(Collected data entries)
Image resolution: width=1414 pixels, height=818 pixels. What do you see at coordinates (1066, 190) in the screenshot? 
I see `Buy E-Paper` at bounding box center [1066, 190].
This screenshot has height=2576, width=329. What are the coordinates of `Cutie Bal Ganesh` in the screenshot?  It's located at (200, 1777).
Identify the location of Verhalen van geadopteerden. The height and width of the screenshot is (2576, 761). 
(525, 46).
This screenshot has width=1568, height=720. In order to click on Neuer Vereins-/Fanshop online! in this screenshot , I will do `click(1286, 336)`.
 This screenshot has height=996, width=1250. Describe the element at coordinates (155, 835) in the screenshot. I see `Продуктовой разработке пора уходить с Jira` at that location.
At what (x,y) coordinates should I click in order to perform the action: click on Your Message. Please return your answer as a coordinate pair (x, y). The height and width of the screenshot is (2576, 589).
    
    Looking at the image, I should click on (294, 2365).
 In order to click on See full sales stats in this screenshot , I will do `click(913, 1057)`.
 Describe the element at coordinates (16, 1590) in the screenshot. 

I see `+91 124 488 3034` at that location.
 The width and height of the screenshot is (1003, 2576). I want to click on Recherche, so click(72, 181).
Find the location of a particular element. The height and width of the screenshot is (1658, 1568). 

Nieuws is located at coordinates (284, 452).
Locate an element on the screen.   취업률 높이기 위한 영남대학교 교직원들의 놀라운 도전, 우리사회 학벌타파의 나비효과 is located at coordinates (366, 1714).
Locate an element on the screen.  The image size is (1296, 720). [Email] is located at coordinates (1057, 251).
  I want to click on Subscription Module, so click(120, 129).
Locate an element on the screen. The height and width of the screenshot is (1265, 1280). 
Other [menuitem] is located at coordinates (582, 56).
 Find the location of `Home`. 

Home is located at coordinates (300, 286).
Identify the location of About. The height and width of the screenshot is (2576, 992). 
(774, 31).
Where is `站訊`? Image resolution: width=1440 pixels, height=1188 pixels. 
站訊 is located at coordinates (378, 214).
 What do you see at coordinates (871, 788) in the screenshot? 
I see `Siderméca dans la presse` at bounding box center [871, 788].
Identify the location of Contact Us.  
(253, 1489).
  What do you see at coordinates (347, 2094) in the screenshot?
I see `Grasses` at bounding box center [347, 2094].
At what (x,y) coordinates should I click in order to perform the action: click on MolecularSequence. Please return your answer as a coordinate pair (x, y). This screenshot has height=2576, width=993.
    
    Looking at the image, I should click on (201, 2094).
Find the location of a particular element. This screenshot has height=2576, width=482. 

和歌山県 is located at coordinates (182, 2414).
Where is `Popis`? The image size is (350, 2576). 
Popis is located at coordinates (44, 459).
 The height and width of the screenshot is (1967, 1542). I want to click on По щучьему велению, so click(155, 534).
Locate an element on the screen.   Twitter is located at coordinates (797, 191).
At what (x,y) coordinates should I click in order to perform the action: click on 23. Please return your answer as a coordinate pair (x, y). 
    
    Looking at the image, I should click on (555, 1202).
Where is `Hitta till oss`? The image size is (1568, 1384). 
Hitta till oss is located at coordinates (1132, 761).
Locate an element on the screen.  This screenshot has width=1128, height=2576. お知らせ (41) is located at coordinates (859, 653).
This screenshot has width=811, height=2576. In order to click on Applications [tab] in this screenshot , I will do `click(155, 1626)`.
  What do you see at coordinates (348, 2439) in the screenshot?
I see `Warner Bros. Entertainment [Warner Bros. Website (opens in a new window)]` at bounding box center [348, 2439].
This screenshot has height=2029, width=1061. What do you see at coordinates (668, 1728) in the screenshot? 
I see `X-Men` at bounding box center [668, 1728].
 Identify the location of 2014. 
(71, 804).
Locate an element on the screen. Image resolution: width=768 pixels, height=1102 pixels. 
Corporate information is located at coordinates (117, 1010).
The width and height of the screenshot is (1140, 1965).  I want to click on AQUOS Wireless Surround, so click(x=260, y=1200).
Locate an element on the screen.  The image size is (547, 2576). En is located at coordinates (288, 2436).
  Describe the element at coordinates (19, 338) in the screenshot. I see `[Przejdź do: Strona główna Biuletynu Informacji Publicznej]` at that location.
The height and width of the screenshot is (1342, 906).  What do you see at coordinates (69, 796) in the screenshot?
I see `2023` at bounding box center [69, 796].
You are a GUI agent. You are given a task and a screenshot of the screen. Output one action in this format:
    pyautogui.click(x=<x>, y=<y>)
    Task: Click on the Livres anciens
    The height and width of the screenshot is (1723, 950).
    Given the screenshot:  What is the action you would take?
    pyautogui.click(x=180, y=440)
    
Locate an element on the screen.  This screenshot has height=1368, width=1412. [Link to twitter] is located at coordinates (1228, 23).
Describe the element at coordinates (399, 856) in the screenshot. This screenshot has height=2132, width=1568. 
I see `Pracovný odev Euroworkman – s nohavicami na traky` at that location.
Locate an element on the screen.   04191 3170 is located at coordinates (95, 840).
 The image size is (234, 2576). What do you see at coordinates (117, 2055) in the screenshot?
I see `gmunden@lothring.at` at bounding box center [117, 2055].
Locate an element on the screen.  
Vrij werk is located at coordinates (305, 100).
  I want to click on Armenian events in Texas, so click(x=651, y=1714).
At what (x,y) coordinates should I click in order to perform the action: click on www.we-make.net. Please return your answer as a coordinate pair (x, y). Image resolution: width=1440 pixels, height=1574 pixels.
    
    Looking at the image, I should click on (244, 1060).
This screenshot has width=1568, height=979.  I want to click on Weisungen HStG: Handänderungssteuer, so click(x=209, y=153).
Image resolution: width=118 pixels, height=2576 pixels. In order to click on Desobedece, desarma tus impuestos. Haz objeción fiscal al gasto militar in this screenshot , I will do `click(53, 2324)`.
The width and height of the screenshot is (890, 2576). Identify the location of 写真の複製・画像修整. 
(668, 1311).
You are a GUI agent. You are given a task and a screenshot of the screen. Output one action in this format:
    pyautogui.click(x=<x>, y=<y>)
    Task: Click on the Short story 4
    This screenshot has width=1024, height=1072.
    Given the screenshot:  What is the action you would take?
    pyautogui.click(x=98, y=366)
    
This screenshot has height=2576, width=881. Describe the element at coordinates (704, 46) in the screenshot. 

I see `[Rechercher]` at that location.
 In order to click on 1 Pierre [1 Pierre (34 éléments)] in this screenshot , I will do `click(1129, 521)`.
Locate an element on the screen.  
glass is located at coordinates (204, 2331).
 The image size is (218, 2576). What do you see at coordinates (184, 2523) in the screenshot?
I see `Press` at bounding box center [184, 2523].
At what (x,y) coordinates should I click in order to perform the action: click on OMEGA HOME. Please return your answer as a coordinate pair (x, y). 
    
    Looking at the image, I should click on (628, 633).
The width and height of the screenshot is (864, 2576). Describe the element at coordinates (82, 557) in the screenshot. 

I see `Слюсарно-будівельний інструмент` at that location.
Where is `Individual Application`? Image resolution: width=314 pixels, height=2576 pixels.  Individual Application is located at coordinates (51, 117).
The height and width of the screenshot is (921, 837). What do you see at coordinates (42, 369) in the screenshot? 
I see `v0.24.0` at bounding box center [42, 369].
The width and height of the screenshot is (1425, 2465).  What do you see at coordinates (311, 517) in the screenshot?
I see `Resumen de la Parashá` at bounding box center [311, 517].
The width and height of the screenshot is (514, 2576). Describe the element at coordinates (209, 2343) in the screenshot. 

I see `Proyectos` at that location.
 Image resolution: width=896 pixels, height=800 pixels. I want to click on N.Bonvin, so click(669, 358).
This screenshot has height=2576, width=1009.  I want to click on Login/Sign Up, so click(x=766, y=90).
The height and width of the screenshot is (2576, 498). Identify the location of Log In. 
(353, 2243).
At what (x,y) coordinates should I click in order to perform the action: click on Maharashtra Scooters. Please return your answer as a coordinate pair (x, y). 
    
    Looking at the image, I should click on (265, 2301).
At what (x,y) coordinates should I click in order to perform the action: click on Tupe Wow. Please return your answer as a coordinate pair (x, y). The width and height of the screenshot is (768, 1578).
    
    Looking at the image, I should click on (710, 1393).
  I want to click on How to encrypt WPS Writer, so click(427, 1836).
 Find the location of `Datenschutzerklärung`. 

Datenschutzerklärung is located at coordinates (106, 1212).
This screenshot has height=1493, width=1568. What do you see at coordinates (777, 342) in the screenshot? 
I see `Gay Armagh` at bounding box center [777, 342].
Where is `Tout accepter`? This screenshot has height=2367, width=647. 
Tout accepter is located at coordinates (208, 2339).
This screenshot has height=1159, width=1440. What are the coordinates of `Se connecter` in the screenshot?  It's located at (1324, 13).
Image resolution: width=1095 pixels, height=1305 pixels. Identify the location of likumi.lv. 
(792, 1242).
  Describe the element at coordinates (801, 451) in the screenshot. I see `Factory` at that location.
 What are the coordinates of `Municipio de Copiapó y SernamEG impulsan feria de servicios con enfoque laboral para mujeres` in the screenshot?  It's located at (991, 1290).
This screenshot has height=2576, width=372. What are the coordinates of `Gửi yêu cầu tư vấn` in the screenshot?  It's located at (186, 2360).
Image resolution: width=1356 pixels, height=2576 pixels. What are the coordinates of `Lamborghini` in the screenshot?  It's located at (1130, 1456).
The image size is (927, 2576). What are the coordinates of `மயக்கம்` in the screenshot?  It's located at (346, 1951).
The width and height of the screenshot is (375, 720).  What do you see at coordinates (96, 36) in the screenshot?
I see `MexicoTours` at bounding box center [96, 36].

Your instructions: Copy out the lines from the one containing "coordinates (859, 653)." through the one containing "This screenshot has width=811, height=2576.", exactly as they appear in the items above.

Solved problem:
Locate an element on the screen.  This screenshot has width=1128, height=2576. お知らせ (41) is located at coordinates (859, 653).
This screenshot has width=811, height=2576. In order to click on Applications [tab] in this screenshot , I will do `click(155, 1626)`.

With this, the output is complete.